_Required action_.
Your reply should contain nothing except the lines from the one with "Task: Click the query document search icon" through the end of the listing below, reproduced exactly and stripped of pictures.

_Records for this exercise_.
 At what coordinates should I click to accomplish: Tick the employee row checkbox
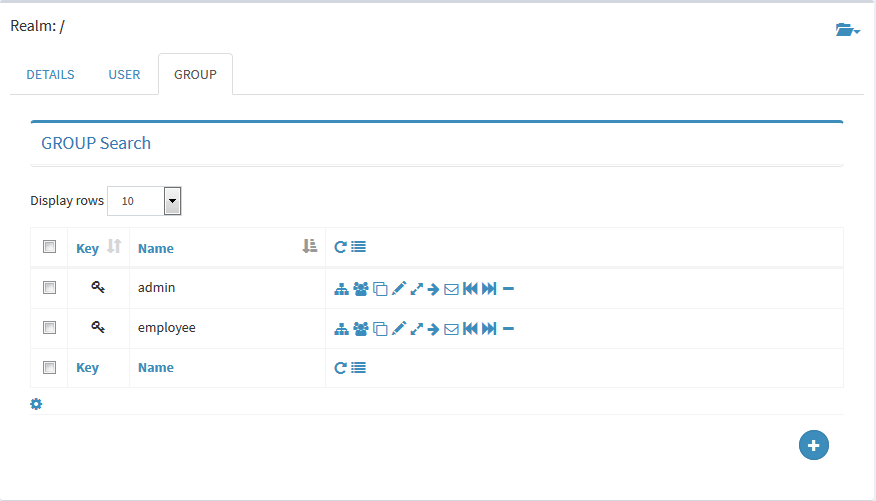tap(49, 327)
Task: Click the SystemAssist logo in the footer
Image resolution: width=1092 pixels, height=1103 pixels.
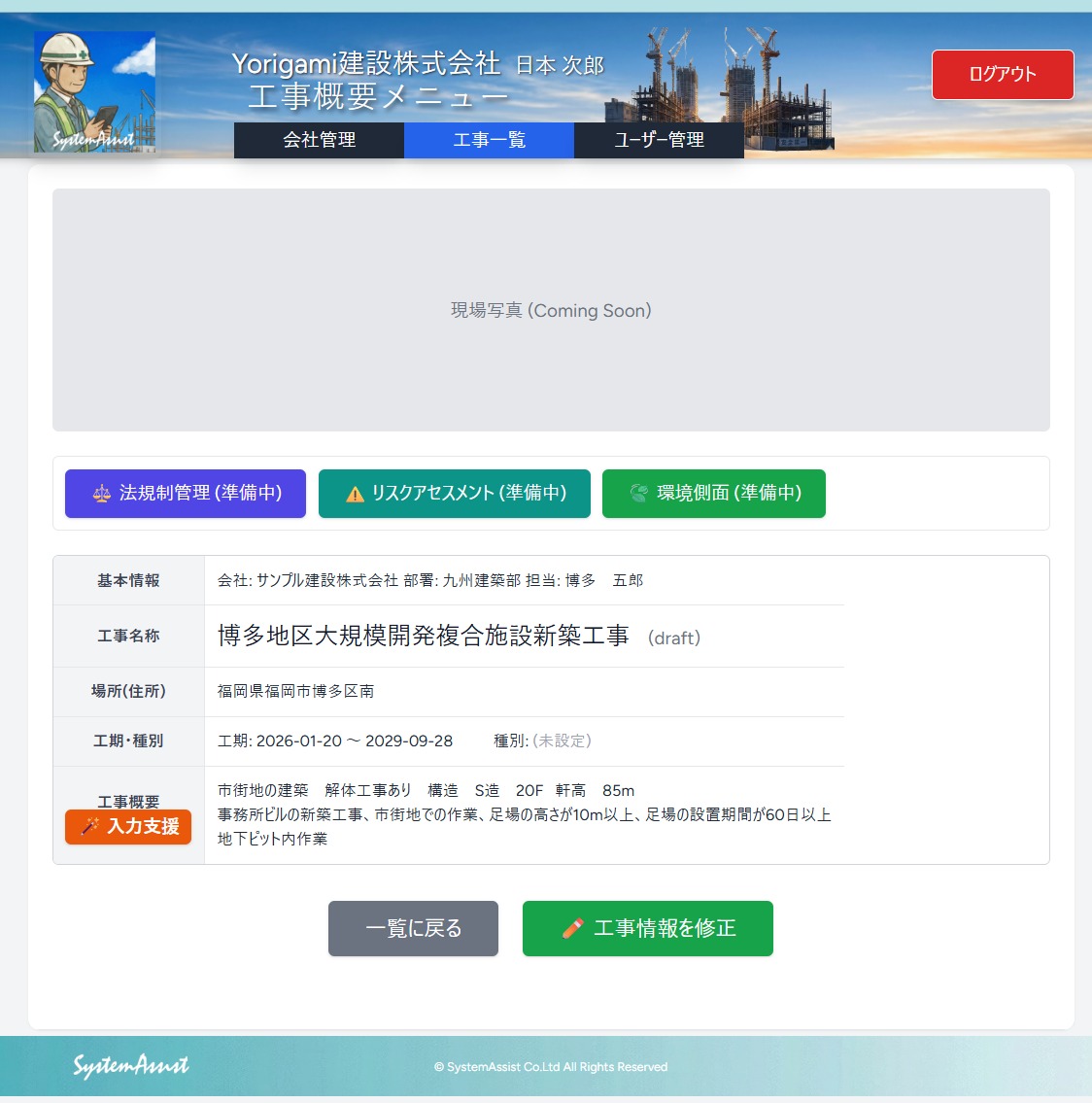Action: (131, 1066)
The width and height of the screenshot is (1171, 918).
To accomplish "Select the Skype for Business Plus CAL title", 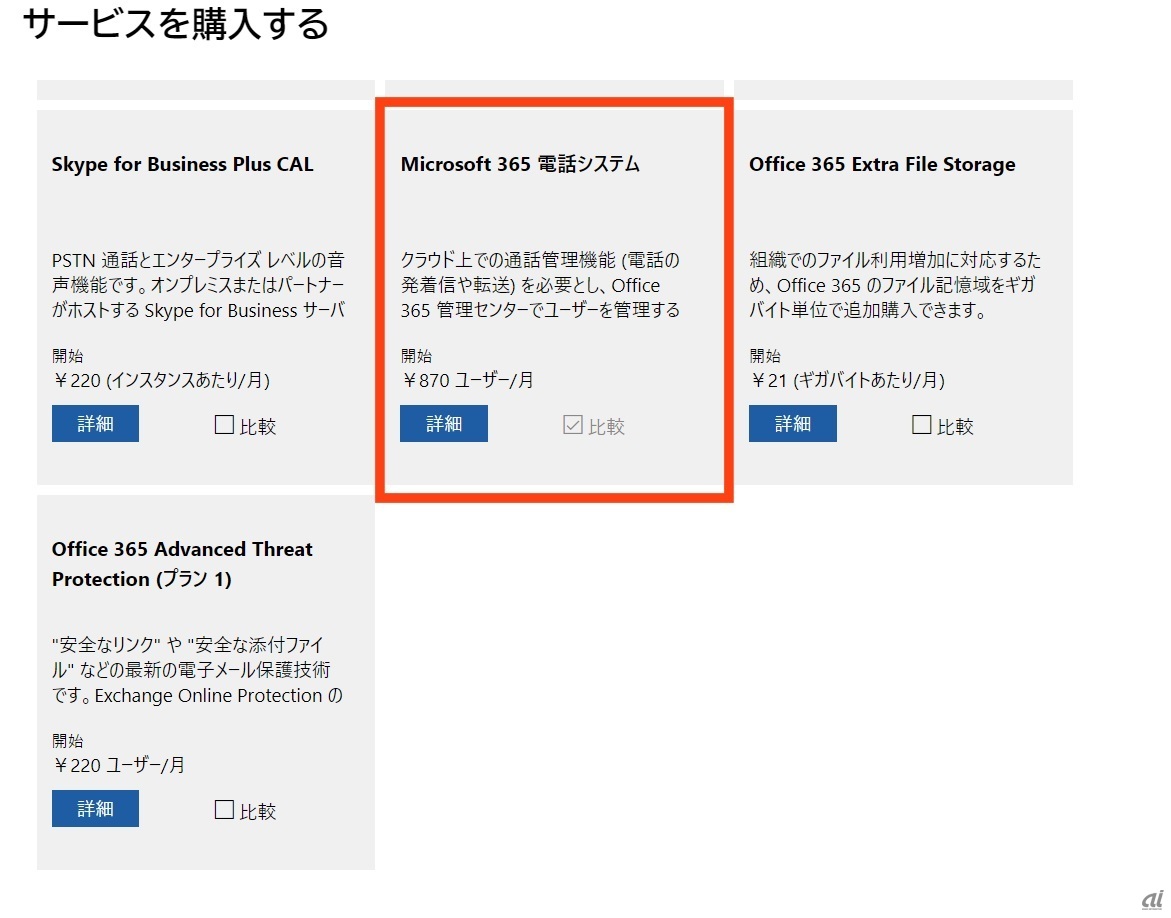I will [182, 165].
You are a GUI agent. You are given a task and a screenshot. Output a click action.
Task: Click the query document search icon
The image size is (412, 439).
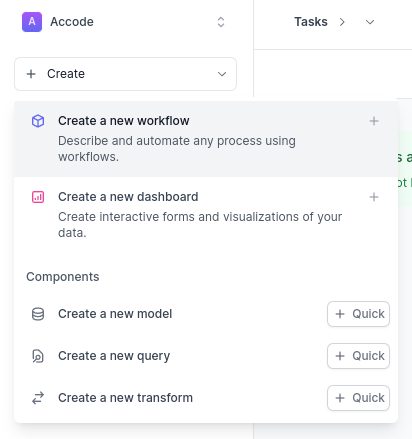click(38, 356)
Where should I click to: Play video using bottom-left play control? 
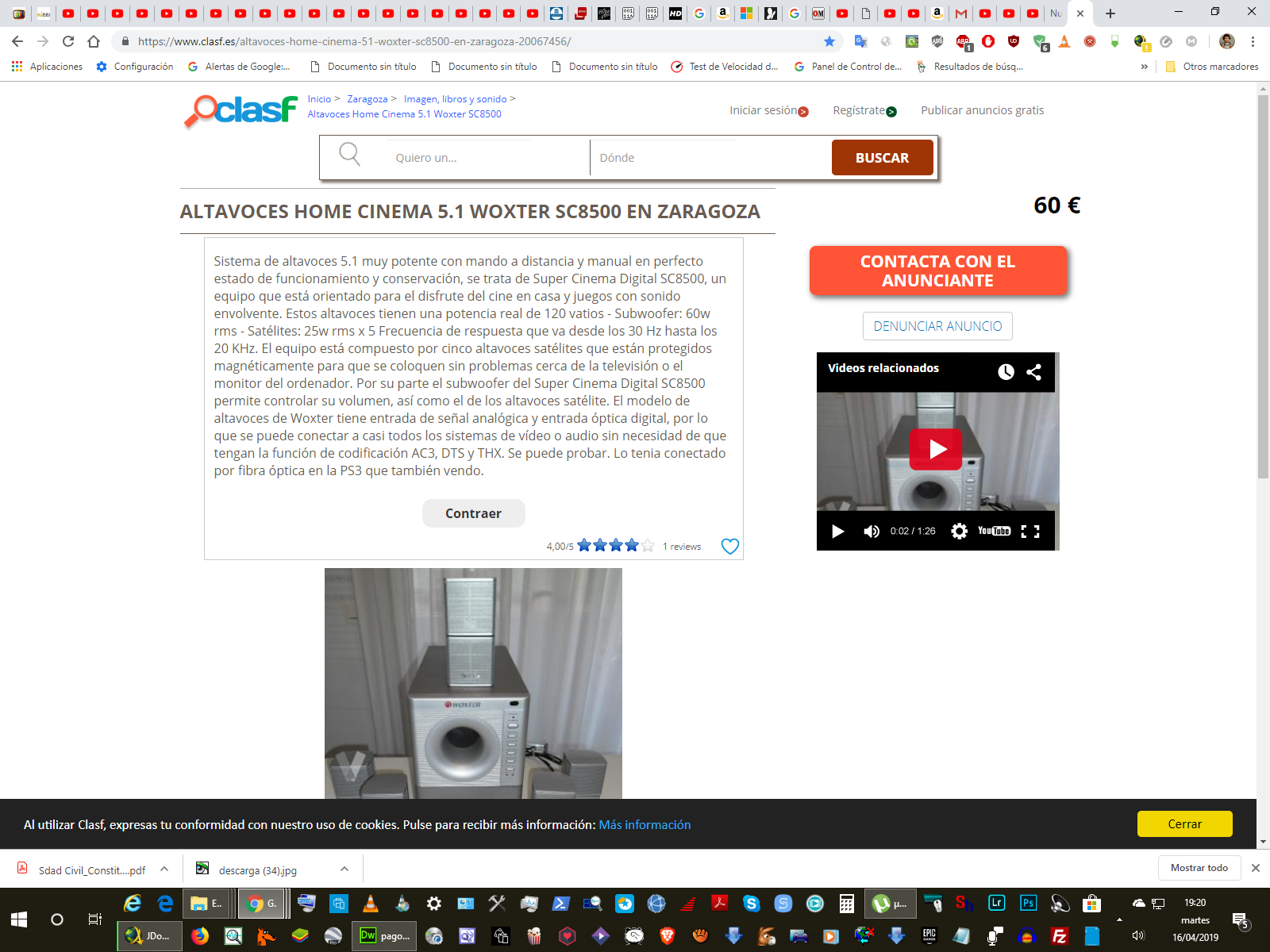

_Result of the exercise_.
Task: Click the query document search icon
The image size is (412, 439).
click(38, 356)
Where should I click to: Play video using bottom-left play control? 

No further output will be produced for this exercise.